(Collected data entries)
--- START ---
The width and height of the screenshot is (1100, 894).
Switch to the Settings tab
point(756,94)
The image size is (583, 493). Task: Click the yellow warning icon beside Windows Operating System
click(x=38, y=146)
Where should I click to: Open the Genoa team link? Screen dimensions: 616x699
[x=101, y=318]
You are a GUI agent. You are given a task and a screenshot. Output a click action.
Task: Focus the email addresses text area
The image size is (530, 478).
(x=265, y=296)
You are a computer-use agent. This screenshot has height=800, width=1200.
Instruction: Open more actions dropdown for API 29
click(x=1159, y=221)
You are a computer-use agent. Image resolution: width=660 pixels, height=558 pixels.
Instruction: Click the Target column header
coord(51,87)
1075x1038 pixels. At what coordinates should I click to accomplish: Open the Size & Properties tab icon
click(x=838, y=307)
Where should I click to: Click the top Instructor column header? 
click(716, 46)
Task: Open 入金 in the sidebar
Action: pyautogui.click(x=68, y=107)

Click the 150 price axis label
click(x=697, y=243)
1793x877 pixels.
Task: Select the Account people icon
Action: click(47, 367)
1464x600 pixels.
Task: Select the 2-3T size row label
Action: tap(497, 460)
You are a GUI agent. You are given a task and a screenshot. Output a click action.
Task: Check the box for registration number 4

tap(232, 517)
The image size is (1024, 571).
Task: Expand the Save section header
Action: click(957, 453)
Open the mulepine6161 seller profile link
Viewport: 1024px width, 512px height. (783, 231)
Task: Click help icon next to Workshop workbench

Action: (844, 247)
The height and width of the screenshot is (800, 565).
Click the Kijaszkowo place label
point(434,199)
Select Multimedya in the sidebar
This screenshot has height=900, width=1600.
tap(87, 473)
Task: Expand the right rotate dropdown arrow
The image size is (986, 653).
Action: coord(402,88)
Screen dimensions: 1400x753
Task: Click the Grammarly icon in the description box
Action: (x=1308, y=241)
--- END ---
The answer must consist of every line above that holds the string "agent", copied exactly.

▸ ANSWER:
You are a GUI agent. You are given a task and a screenshot. Output a click action.
You are a computer-use agent. This screenshot has height=800, width=1200.
You are a computer-use agent. Image resolution: width=660 pixels, height=558 pixels.
You are a GUI agent. You are given a task and a screenshot. Output a click action.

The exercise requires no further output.